__Action item__.
Nothing but the lines from the one with "Viewport: 234px width, 1568px height." through the final line of the entries should appear in the answer, copied exactly and without pictures.

Records drawn from a dataset:

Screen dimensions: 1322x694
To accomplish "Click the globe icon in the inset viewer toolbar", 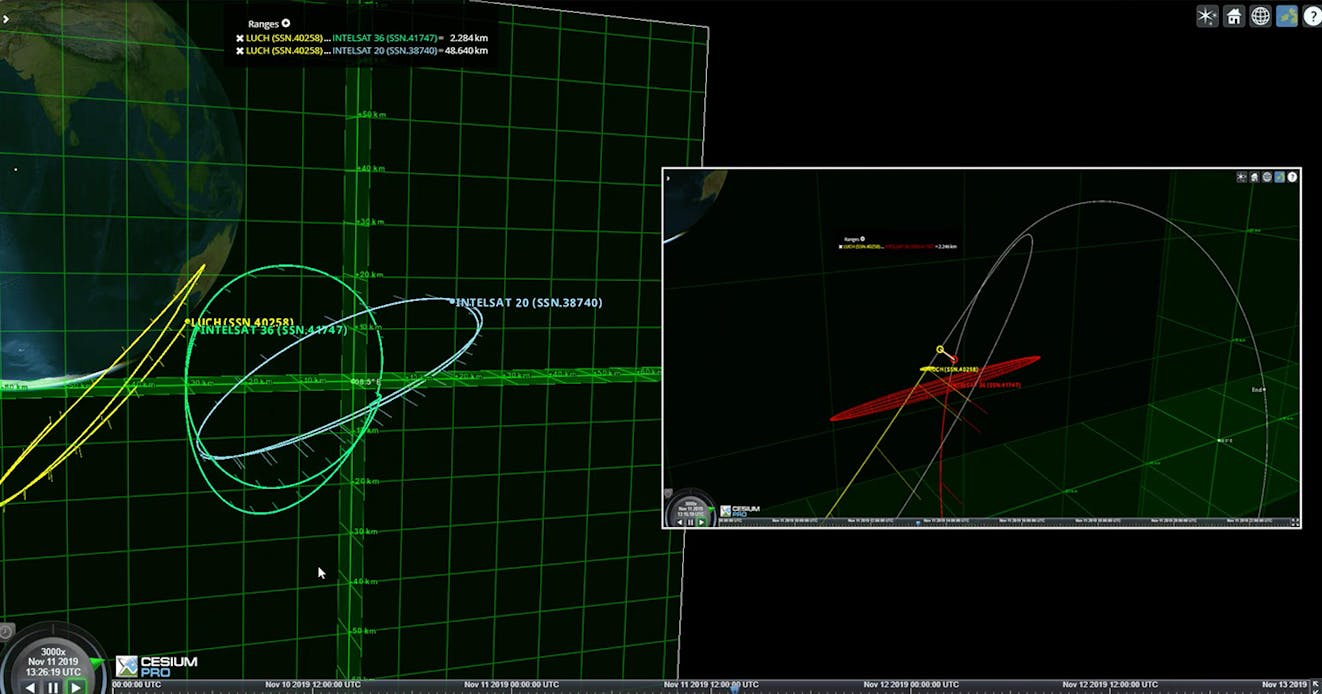I will (x=1266, y=177).
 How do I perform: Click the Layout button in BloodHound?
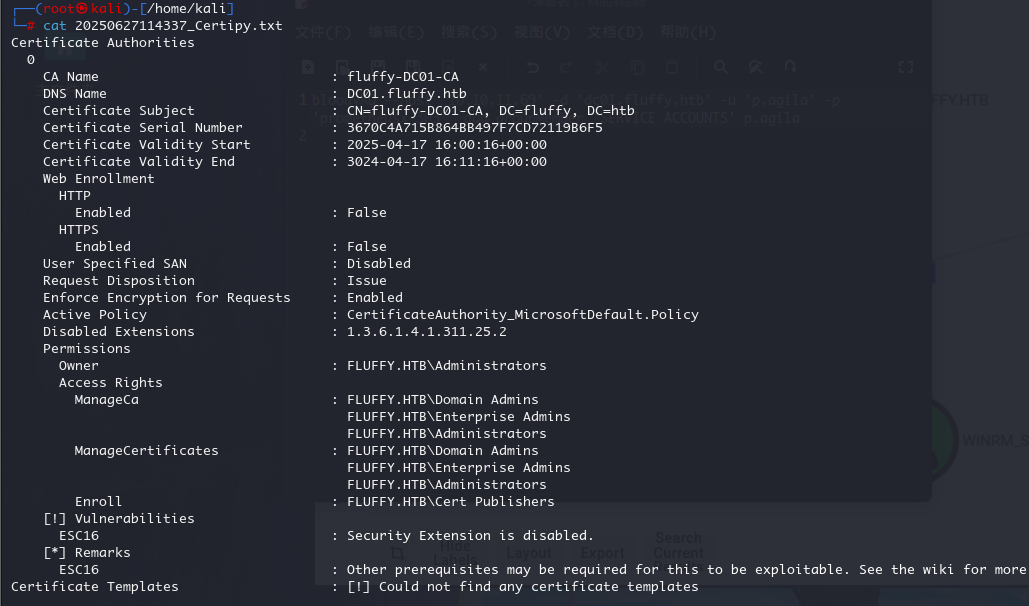pos(528,553)
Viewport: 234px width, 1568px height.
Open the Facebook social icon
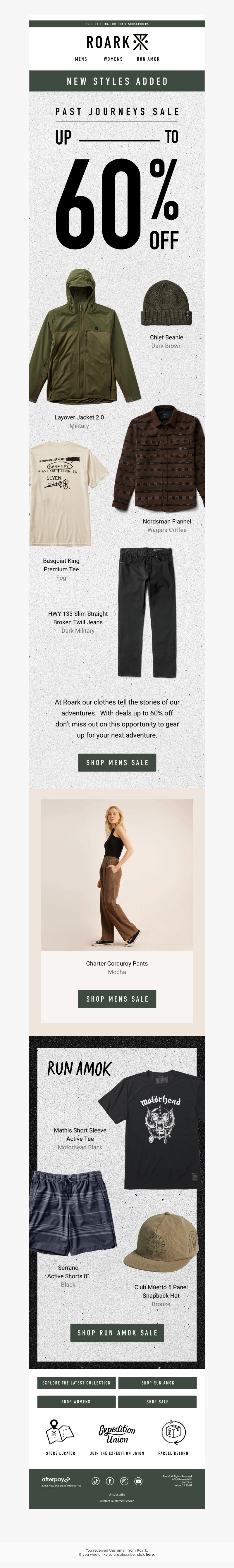110,1481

__Answer for the task__.
Viewport: 234px width, 1568px height.
Open the Facebook social icon
110,1481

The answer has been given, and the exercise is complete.